[Entries taken from a collection]
◆ ◆ ◆ ◆
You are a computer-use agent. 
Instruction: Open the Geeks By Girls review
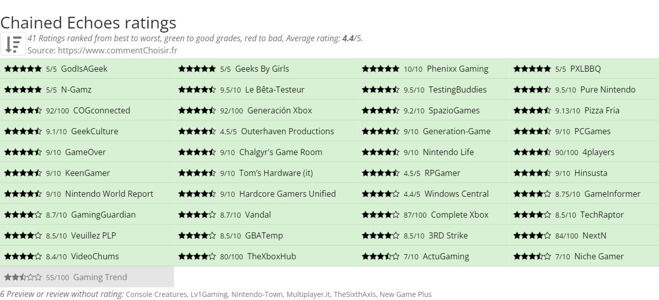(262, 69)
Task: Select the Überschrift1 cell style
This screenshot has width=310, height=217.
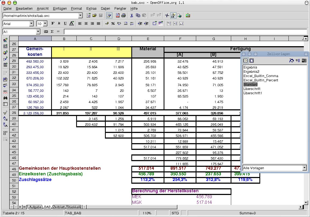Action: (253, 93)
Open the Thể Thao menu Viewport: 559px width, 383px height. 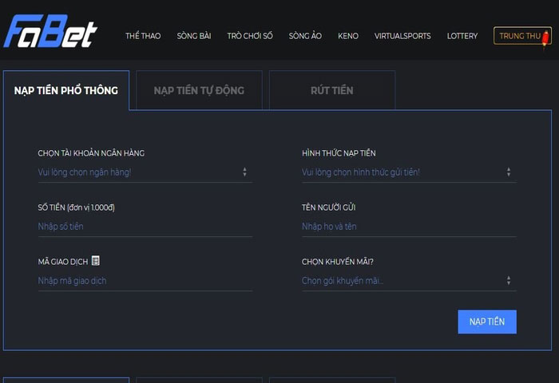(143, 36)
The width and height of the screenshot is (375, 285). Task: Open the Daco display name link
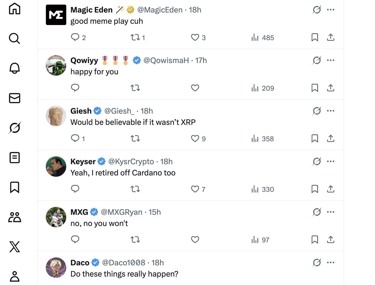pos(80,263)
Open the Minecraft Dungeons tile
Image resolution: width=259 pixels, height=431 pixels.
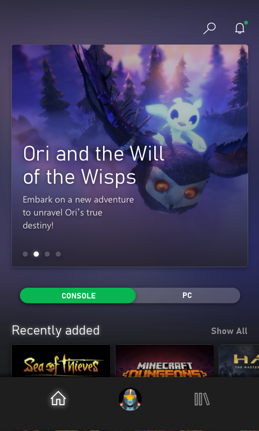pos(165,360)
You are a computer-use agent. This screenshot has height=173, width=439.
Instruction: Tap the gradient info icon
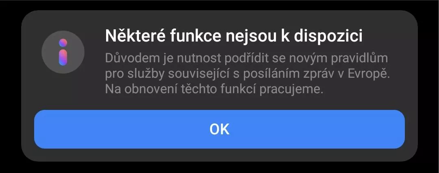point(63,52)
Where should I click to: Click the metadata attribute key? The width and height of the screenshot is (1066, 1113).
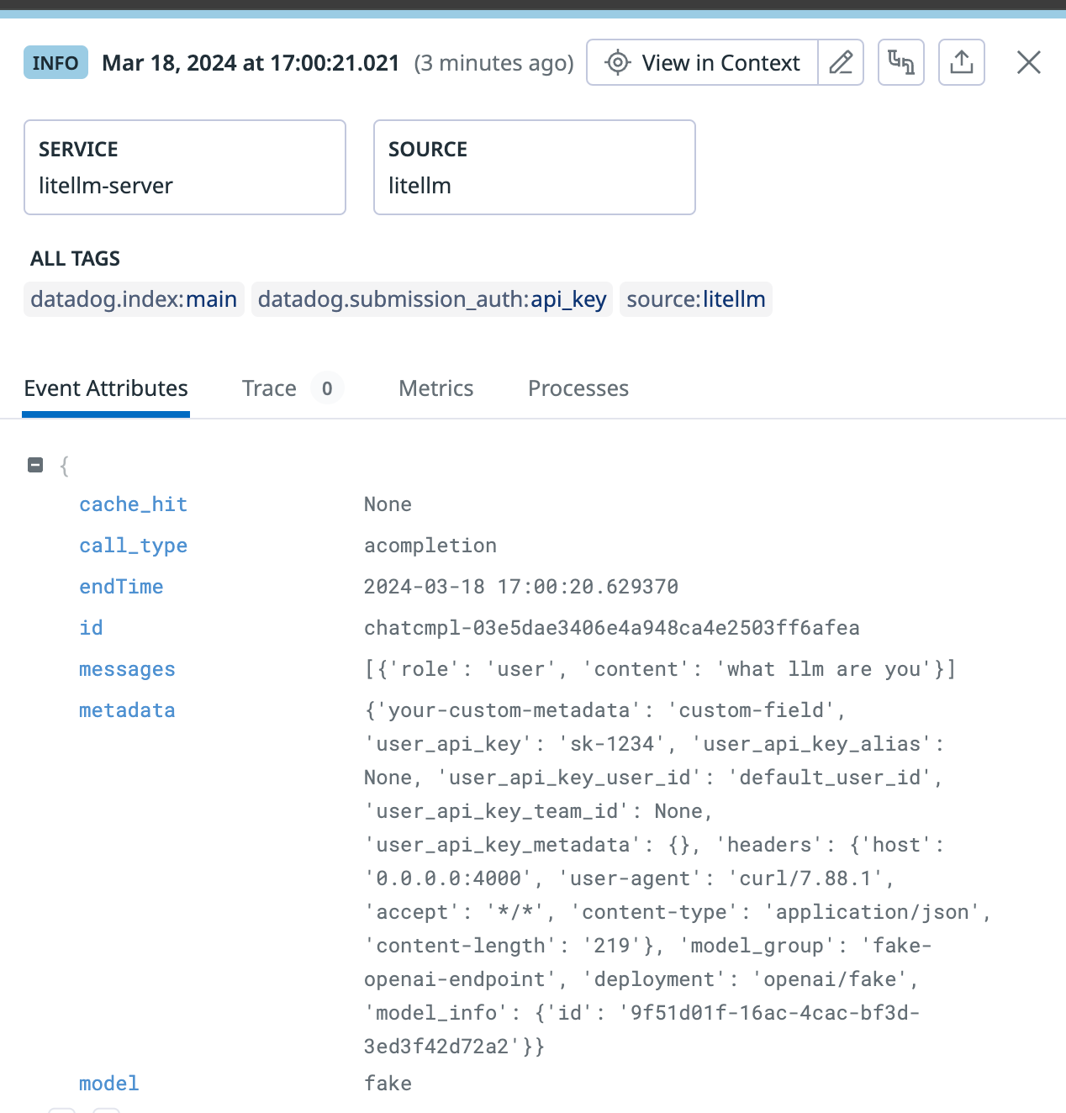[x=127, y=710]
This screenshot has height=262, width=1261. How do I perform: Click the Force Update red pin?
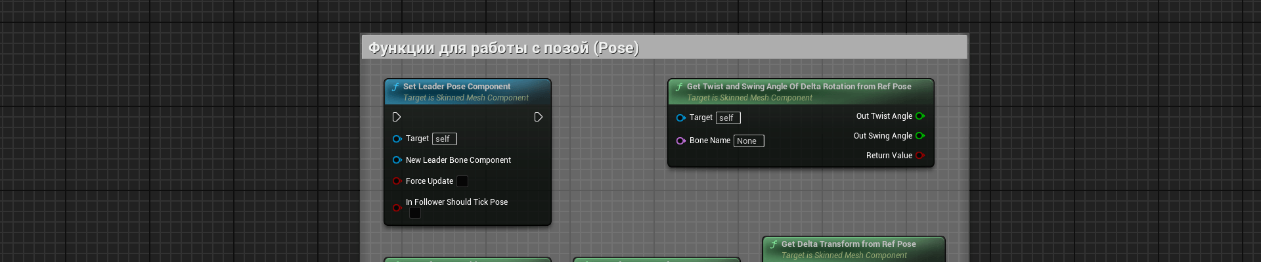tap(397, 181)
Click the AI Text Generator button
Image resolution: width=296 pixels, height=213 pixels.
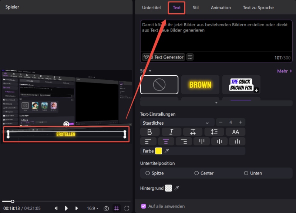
◆ ◆ ◆ ◆
■ WHAT IS EXPECTED ■
Looking at the records above, tally the lines holding "computer" and reply with that number only.

■ FINISHED TASK ■
2